Linda renunció a sus sueños de ser sicóloga y llegó a Chiapas por el río Suchiate. Lo que más le duele es que su hijo mayor haya cambiado tanto desde que le apuntaron en la cabeza. No ha recibido ayuda sicológica y no ve la hora en la que deje de agarrar todo como pistola. Le dice: “Mami, estas vacaciones ya no me gustan”. Caderas anchas y piel canela, Linda camina por la Plaza Bicentenario para irse a su cuarto.

Sueña con el día en que reciba la visa de refugiada que le permitirá trabajar y ganar dinero, con que la gente no juzgue sin saber. Carmen Pegueros Lara, presidenta de la Asociación Mujeres Migrantes en Acción contra la Violencia, camina por la misma plaza.
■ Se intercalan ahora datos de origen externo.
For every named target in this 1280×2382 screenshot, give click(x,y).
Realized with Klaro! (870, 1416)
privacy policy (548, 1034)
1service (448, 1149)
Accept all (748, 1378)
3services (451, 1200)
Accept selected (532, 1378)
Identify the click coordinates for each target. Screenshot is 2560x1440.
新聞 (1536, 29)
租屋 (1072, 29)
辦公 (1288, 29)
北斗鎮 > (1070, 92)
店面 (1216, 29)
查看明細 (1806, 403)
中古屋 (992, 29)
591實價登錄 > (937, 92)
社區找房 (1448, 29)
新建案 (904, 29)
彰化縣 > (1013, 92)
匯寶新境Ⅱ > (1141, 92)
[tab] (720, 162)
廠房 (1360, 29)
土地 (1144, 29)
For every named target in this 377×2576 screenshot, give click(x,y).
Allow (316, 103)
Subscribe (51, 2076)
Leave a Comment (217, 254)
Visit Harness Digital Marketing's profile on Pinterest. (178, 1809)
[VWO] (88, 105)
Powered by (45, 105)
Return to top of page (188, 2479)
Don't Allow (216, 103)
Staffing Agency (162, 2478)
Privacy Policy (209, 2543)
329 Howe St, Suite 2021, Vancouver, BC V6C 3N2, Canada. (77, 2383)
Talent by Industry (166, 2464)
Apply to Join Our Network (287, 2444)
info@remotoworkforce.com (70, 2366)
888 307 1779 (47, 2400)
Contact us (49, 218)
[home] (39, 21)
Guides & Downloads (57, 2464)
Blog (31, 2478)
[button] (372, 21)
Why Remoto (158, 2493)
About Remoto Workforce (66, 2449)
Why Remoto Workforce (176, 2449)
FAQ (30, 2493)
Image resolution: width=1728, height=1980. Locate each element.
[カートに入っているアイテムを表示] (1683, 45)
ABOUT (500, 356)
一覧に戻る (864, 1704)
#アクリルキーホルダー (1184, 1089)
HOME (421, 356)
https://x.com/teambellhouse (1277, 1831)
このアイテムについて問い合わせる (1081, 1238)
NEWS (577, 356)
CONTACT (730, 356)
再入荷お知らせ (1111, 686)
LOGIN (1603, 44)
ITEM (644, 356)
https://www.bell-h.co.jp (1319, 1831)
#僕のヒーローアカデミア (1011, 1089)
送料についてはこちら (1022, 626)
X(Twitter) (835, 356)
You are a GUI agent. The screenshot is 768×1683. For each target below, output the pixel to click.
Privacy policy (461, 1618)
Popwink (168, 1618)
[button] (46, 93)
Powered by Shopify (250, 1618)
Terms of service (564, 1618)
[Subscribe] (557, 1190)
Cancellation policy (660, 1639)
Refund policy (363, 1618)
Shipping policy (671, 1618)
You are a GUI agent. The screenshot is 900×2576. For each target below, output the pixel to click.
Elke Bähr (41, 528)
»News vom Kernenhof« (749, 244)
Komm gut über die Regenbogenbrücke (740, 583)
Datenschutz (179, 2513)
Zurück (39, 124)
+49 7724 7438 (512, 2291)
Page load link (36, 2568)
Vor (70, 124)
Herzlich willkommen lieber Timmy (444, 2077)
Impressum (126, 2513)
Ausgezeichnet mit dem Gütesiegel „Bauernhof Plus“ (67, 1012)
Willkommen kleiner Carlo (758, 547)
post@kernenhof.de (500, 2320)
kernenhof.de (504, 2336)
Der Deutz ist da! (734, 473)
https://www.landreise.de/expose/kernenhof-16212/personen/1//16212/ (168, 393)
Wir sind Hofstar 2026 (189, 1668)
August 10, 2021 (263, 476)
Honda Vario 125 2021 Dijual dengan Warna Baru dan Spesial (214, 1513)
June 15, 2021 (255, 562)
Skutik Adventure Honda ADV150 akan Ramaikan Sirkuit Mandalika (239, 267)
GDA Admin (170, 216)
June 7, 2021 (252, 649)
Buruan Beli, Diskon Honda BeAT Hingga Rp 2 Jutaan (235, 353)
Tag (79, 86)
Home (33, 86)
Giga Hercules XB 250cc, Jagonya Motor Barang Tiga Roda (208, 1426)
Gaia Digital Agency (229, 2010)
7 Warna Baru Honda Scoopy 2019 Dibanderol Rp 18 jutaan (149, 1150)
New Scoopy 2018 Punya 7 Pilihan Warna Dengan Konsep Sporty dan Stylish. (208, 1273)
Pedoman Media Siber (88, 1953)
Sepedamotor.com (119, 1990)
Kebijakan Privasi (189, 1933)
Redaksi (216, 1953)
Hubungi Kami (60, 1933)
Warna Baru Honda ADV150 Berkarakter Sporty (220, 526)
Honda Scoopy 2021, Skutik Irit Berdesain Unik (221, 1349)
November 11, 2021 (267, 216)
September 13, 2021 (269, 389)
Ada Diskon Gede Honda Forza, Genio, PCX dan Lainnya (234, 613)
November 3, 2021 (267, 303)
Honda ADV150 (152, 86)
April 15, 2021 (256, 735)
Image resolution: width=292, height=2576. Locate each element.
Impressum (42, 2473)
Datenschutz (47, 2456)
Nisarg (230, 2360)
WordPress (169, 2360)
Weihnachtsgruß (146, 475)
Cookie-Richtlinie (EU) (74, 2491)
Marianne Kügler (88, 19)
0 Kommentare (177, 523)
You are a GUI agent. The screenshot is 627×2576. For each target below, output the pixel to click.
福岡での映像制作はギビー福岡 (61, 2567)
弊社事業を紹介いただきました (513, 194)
Su organización, auspiciada por Médicos del Mundo Francia, da charlas de salud sexual y reproductiva en sitios de trabajo de meseras, trabajadoras sexuales y bailarinas.

Las apoyan con algún documento de regularización y ayuda sicológica. —Son violentadas por la policía, por los clientes, por la sociedad, por ser centroamericanas, por su trabajo que les lleva a mantener a su familia —dice.

Tacones de 22 centímetros con plataforma, espejos altos, maquillajes, lociones, lentejuelas y extensiones reposan en el camerino de las chicas que están a punto de salir a bailar. De allá viene Sofía —salvadoreña de 27 años—. Lleva medias de red y un vestido de licra blanco.

Las chicas fichan: cobran 100 pesos por una cerveza, de los que ganan 60. Sofía cuenta que se ha bebido hasta 30 en una noche. Hay mesitas pequeñas, huele a costillas de res enchipotladas, a café de olla y cebolla frita. Sofía extraña a sus hijos, a su familia. A ella las pandillas le cobraron 2 mil dólares de renta a la semana cuando no ganaba ni la mitad en su panadería.

En el escenario se mueve suavemente, nunca sonríe. Los primeros clientes recorren casi sin parpadear sus movimientos al compás de la música electrónica. Carolina, Yuri y otras mujeres dicen que sintieron mucha pena la primera vez que bailaron en un tubo, actividad por la que ganan hasta 300 pesos en un día. Sueñan con tener sus propios negocios: de ropa, de comida.

Raquel siente culpa consigo misma. En su casa, donde se encierra el calor húmedo de Tapachula, entre cremas para la cara, desmaquillantes, barnices, fotos de su hija, por momentos se contradice.

No le gusta que su hija sepa que es sexoservidora, pero habla del tema frente a ella. Pinta una caja de madera en color naranja, donde Leslie guardará sus libros en la escuela. Viste un short de mezclilla, se le ven moretones en piernas y brazos. Dice que no son golpes.

Raquel coloca en la caja estampas de princesas, de flores y mariposas. Dice que espera pronto tener alas, como las que lleva tatuadas, y volar hasta llegar a otro lugar donde Leslie pueda sentirse orgullosa de ella.